CHARLOTTE – Typos have been around since the invention of the typewriter and despite technological advances like spellcheck and autocorrect, they still happen today.
Whether a misspelled word or grammatical error, typos are considered to be mistakes, but not for Rhonda Campbell Duggan. In her case, a misspelled word was the best mistake anyone could have ever made.
Duggan had always dreamed of becoming a trauma flight nurse. When she started her nursing career in 1995, she was assigned to work in neurology at Carolina Medical Center in Charlotte (now Atrium Health).
“The whole adrenaline thing, I loved that,” she said.
But on her first day, a typo redirected her to the nephrology unit working with patients with kidney disease. The unintended switch turned out to be the perfect career fit for Duggan, who has now been a nephrology nurse for over two decades.
“I asked them, ‘Are you sure this is where I’m supposed to be?’” she said. “I even called HR and they said that’s where I was supposed to be and 24 years later, it’s still where I’m supposed to be.”
Duggan spent four years at CMC before leaving to work at a home dialysis clinic. In 2002, she returned to CMC’s nephrology unit and worked on the transplant team until 2015, when she became a senior clinical innovation manager at Fresenius Kidney Care Charlotte.
She found she had a passion for working with patients with chronic kidney disease who need life-sustaining dialysis to mimic their natural kidney function. Fresenius Kidney Care helps more than 190,000 patients in the U.S. and operates more than 2,400 clinics, several of which are in Mecklenburg and Union counties.
As part of Fresenius’ home therapy clinical marketing team, Duggan wears a lot of hats. Not only does she work with patients, teaching them to administer their own dialysis at home, she also serves as the company’s clinical expert during product validation for new peritoneal dialysis (PD) machines, writes training materials for patients and nurses and represents Fresenius at industry trade shows and conferences.

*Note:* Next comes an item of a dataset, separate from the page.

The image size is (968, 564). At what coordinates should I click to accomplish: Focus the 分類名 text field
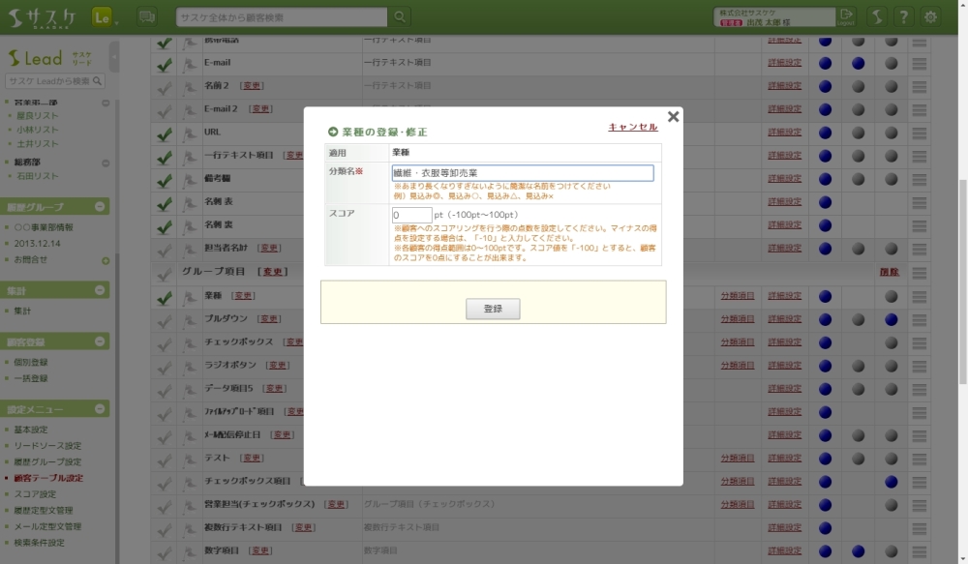coord(522,173)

PD is an at-home treatment for kidney failure that uses the lining of the abdomen to naturally filter and clean the blood. During treatments, dialysate fluid is circulated into the body through an abdominal catheter either manually or by using a PD machine called a cycler. The fluid absorbs the waste, toxins and excess fluid from the blood, which are removed when the dialysate is drained.
Treatments are generally painless and can be done while patients sleep. At-home PD is more flexible than going to a dialysis center several times a week (PD patients only have to go twice a month for blood work and checkups) and there are no needles, unlike hemodialysis.
Before starting PD, patients receive detailed training at a center to ensure they feel comfortable doing it on their own. They also learn proper catheter care.
“When patients are told they have a chronic disease, they feel like it’s out of their control,” Duggan said. “When you’re able to do your treatments at home, some of that control is taken back.”
Approximately 85% of patients with chronic kidney and end-stage renal diseases are eligible for dialysis, but only 10% choose to do it at home, according to Duggan. She thinks it’s because patients don’t feel confident enough. Either they’re hearing misinformation or not enough information about at-home PD, she said.
Inspired by her desire to encourage fellow nurses to empower their patients, Duggan decided to pursue a master’s degree in nursing with a focus on nursing education. But as a single mom, she worried she couldn’t afford to finish it.
Luckily, Duggan’s contributions to nephrology have not gone unnoticed. She recently received a scholarship from Fresenius Medical Care North America and the American Nephrology Nurses Association and is two classes away from earning her advanced degree. After graduation, her sights are set on working to develop a home dialysis training curriculum for nurses in the same nephrology unit she started in 24 years ago.
“I’m giving back and going back to my roots of where I got started,” she said.
Looking back, Duggan believes the typo on her first day was meant to be. Without it, she would have never discovered her passion or been able to make as big of an impact, especially in educating patients and nurses about at-home PD.
“Somebody planned it out for me,” Duggan said. “I didn’t necessarily know the plan, but somebody planned this for me. There’s no doubt about that.”